Task brief |
Give the number of lines in the data that hold the string "sidebar". Nothing else is needed.

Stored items

== Segment start ==

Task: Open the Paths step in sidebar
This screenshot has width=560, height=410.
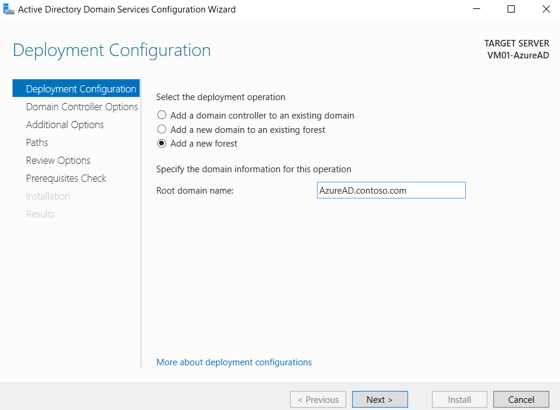Action: [37, 142]
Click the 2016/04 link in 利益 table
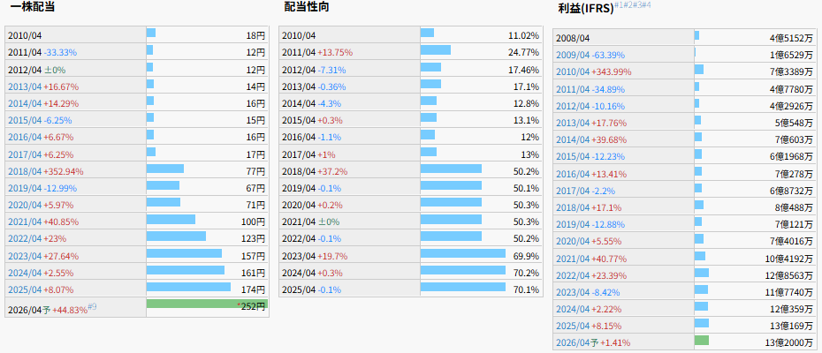Screen dimensions: 822x353 point(573,173)
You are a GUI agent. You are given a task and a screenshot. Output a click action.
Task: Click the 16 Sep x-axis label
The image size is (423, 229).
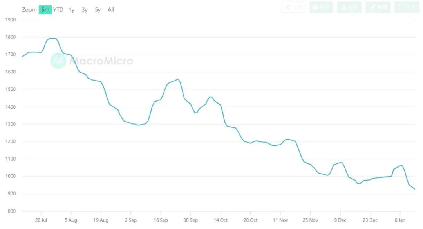(x=161, y=220)
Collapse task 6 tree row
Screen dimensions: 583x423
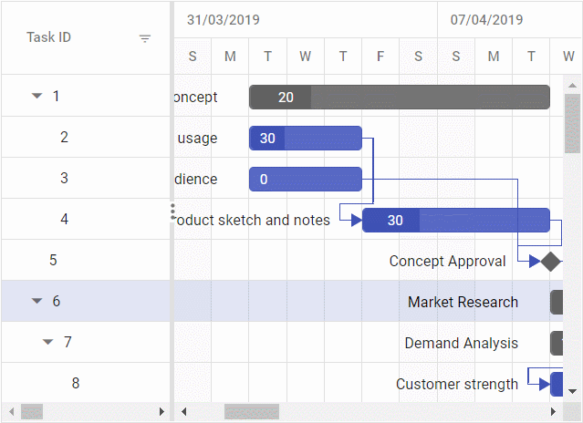(36, 301)
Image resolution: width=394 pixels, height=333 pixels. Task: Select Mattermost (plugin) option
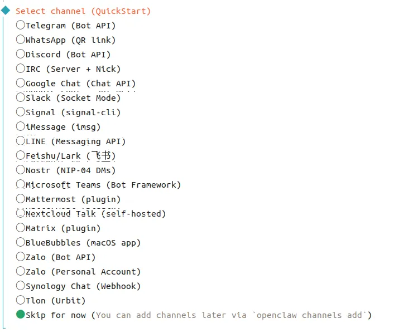click(21, 199)
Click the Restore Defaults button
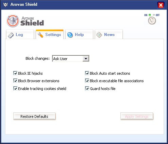This screenshot has height=144, width=168. pyautogui.click(x=34, y=116)
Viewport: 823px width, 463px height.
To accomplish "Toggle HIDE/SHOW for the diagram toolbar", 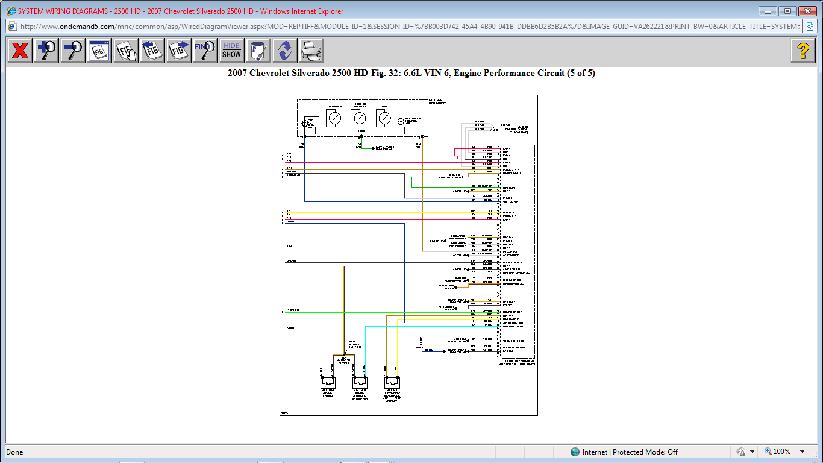I will (231, 51).
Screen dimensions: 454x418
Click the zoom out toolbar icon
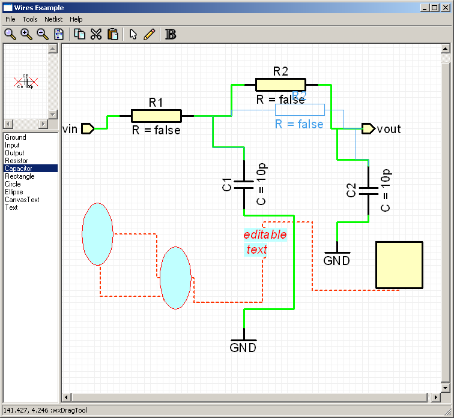click(x=43, y=34)
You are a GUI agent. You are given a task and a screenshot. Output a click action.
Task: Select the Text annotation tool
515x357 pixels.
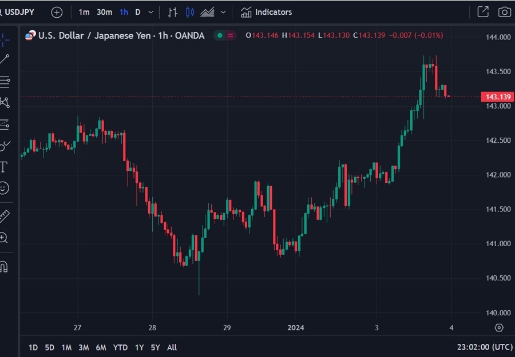pyautogui.click(x=6, y=167)
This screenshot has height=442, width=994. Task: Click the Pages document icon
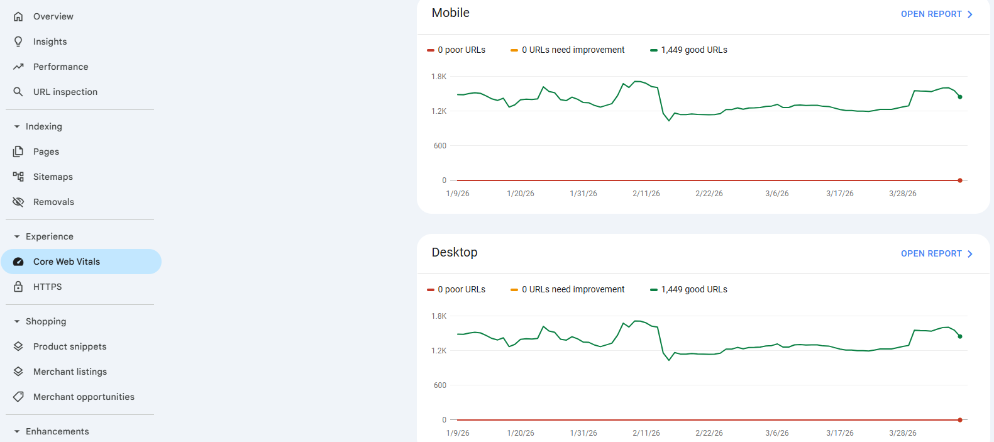coord(18,152)
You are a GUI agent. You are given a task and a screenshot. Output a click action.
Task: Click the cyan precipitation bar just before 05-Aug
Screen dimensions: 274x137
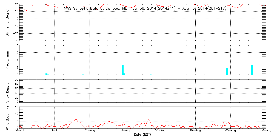click(x=227, y=71)
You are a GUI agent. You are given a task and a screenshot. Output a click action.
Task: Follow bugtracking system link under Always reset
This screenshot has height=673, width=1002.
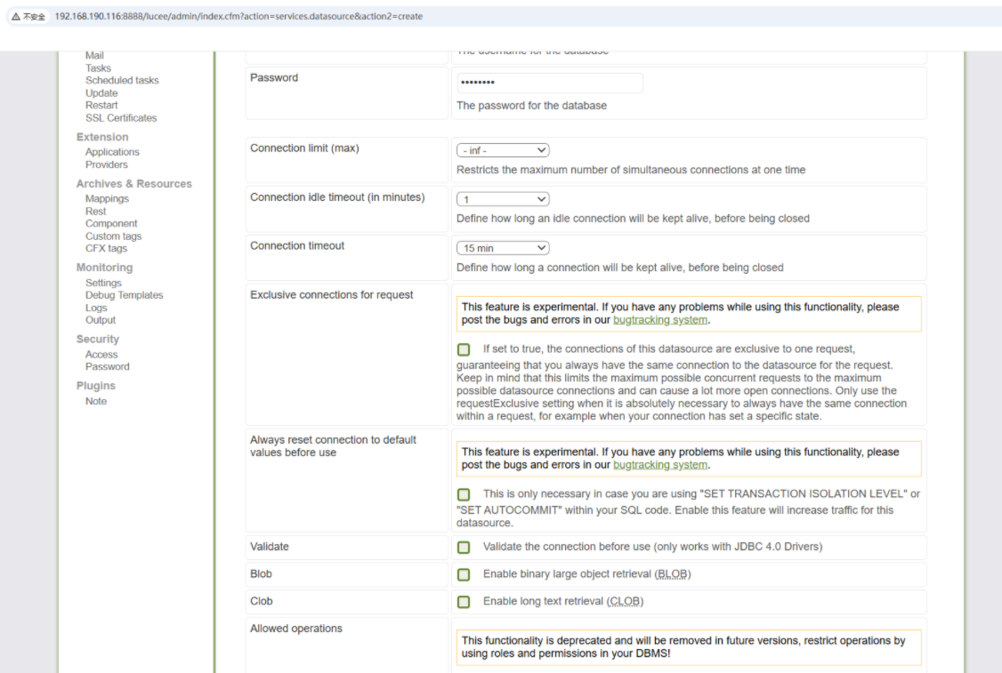click(x=660, y=465)
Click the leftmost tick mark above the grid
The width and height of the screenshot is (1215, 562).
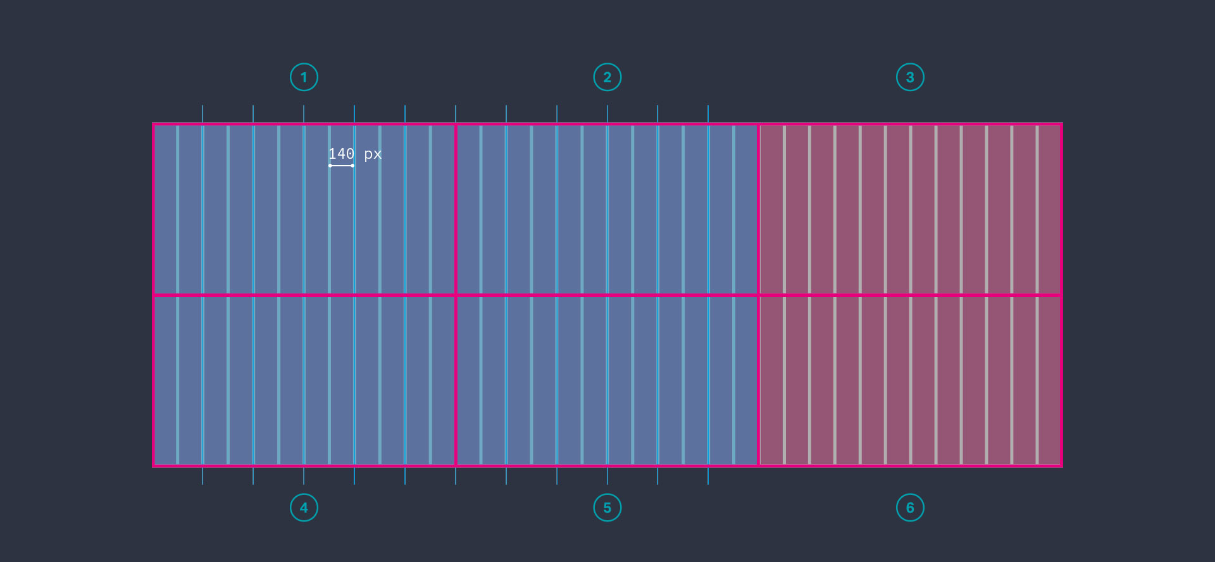click(x=203, y=113)
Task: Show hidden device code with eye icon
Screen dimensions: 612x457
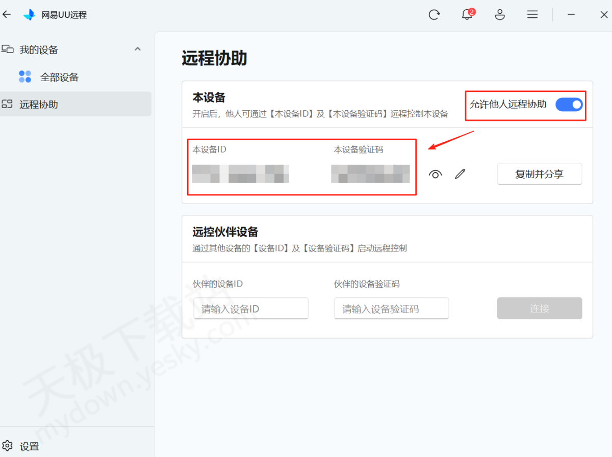Action: tap(435, 174)
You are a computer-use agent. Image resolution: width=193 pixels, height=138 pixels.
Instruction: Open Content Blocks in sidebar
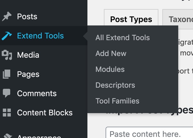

== Segment end ==

Exercise solution |
2